PAGE:
══════

Les armateurs se sont réunis hier soir à Paris lors de la soirée annuelle de l’organisation professionnelle Armateurs de France . Soirée qui clôturait une année bien agitée pour le Transmanche mais également tout le secteur passagers menacé plus que jamais par le dumping social.
Après la réunion déclenchée par les acteurs du Transmanche le 26 octobre dernier, que vous pouvez retrouver dans ce numéro, les Armateurs opérant sur le Transmanche (Brittany Ferries, DFDS, Irish Ferries et P&O) se sont réunis hier dans l’après midi pour une première réunion en présence et animée par le Secrétaire d’Etat chargé de la mer Hervé BERVILLE, visant à préparer une charte sociale d’engagement volontaire cadrant la vie, l’organisation du travail et la protection des personnels embarqués. Une avancée majeure et historique dont on attend la concrétisation début 2023.
A la suite de cet évènement, Armateurs de France recevait donc lors de sa soirée annuelle l’ensemble des acteurs du maritime pour un bilan et une détermination de porter haut le pavillon français. Retrouvez à suivre en vidéo mais aussi par écrit et en retranscription audio le discours du Président d’Armateurs de France, Jean-Emmanuel SAUVEE, puis l’intervention d’Hervé BERVILLE qui a pu nous rejoindre en cours d’évènement :
Jean-Emmanuel SAUVEE : Madame la Ministre déléguée, Chère Agnès ; Monsieur le Secrétaire Général de la Mer, Mesdames et Messieurs les parlementaires, Monsieur le préfet maritime, Amiral ; Monsieur l’ambassadeur, Messieurs les préfets, Madame et Monsieur les Ministres, Chère Annick, Cher Dominique, Mesdames et Messieurs les Présidents, Chère Tanya, Cher Olivier, Chers Amis,
À la suite de plusieurs discussions avec le regretté Yves Coppens, le célèbre paléontologue, je me suis souvent demandé ce qui avait pu pousser une poignée d’individus de notre genre humain, il y a de cela 60 000 ans, à prendre des risques inconsidérés pour entreprendre la traversée d’un détroit situé entre l’Australie et la Papouasie. S’agissant des premiers navigateurs attestés à ce jour, je me suis donc interrogé sur les origines de cette volonté farouche de naviguer sur les mers et sur les océans, de cette volonté d’aller toujours plus loin au large, derrière l’horizon.
Étaient-ils poussés par l’attrait de ces lumières qui rougeoyaient la nuit, au loin, des lumières qui n’étaient ni des couchers, ni des levers de soleil, mais des feux naturels.
Ce besoin viscéral de prendre la Mer ne pouvait se concrétiser qu’à la condition suivante : l’observation. Observer pour comprendre l’orientation des vents et des courants, observer ainsi la trajectoire des bois morts flottant au gré des flots, observer des essences végétales, parfois inconnues, qui s’échouaient sur les rives où vivaient ces navigateurs en devenir.
Ces premiers marins intrépides, juchés avec leurs familles sur des radeaux propulsés par la force des bras, en fait de « très grands paddles », incarnaient déjà l’aventure maritime.

══════

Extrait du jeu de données
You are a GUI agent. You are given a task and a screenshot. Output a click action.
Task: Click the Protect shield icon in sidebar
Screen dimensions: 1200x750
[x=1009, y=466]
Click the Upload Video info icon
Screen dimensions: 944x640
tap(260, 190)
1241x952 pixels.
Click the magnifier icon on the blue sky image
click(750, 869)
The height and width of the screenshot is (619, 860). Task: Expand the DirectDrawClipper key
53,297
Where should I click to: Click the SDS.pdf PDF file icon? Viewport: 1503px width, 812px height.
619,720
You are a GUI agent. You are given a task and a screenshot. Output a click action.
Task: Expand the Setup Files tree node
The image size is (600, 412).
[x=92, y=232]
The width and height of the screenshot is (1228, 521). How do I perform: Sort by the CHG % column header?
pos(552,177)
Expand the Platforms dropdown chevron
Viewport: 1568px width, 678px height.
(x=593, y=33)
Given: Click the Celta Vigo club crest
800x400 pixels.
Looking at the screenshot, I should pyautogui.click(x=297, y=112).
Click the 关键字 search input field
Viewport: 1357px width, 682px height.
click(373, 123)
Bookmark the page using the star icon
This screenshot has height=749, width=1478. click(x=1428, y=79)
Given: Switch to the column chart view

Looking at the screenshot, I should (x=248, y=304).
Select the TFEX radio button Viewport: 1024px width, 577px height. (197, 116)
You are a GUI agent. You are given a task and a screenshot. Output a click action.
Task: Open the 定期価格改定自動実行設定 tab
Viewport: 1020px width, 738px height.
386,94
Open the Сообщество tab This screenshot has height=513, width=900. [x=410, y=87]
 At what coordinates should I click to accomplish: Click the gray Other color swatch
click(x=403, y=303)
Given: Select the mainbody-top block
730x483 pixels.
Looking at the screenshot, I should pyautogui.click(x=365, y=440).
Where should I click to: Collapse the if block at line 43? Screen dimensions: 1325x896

══════

EXERCICES:
a: Traduisez en anglais cette phrase de la page sur les armateurs : « Ces premiers marins intrépides, juchés avec leurs familles sur des radeaux propulsés par la force des bras, en fait de « très grands paddles », incarnaient déjà l’aventure maritime. »
b: Poursuivez la page sur les armateurs à partir de sa dernière phrase.
Les entrées ne sont pas utiles ici.

RÉPONSES PAR EXERCICE:
a: These first fearless sailors, perched with their families on rafts propelled by the strength of their arms, essentially "very large paddleboards," already embodied the maritime adventure.

b:
Derrière ces aventuriers de la première heure, il y avait assurément certains d’entre eux qui poussaient les autres, qui initiaient, qui inspiraient l’expédition maritime, qui imaginaient de nouvelles techniques reposant sur l’expérience et qui réunissaient les moyens nécessaires pour partir en mer, tout cela transmis de génération en génération.
À vrai dire, je suis convaincu que le concept du métier d’armateur remonte à l’origine de l’humanité, quand nous avons compris que la mer et les océans faisaient partie intégrante de notre univers.
Combien, depuis, ont-ils fait confiance à ceux qui sont restés à terre, à ceux qui vivent leur aventure à distance, qui initient les projets, construisent et arment les navires et sans lesquels rien ne serait possible.
Ces hommes, ces femmes, pas assez nombreuses, ces familles qui exercent ce métier d’armateur avec passion, conscients de leurs responsabilités mais toujours entreprenants, ayant un goût, si rare, du risque sont d’une catégorie à part d’entrepreneurs.
Plus proches de nous, nos illustres prédécesseurs de l’Antiquité se nommaient nauclères à Athènes, naviculaires à Rome. Ces dénominations signifiaient : « ceux qui possèdent des navires ou des parts de navires ». Plus intéressant encore, une guilde d’armateurs phéniciens, les Poséidoniastes du port de Berytos (Beyrouth au Liban), se déclaraient eux-mêmes comme « marchands, armateurs et entreposeurs ». Nous dirions aujourd’hui qu’ils étaient des intégrateurs de solutions de transports maritimes et de logistique.
Notre métier, vieux comme le commerce, qui remonte à la nuit des temps, n’a cessé de vivre avec son époque.
Longtemps après les capitaines Protis et Pythéas, le premier armateur français connu, au sens moderne du terme, est Jacques Cœur, Grand Argentier du roi Charles VII. Il inaugura, le premier, des lignes maritimes régulières entre Aigues-Mortes et le Levant dès 1432. Comment ne pas faire le lien avec Jacques Saadé, ce créateur d’empire maritime, qui lui aussi démarra sa compagnie entre Marseille et Lattaquié en 1978 ?
Qu’en est-il des premiers regroupements d’armateurs connus sur notre territoire ?
Nous avons appris dans notre passé l’existence de deux puissantes corporations d’armateurs situées à Narbonne ainsi qu’à Arles. Elles ont leur emplacement matérialisé par des mosaïques dans le port d’Ostie, près de Rome. L’une, datant du 1er siècle, représente une « tour de levage » déchargeant un navire dans le port de Narbonne. Cela en fait la plus ancienne représentation connue d’un portique dans le monde ! Les ports et les compagnies maritimes ont toujours été intimement liés.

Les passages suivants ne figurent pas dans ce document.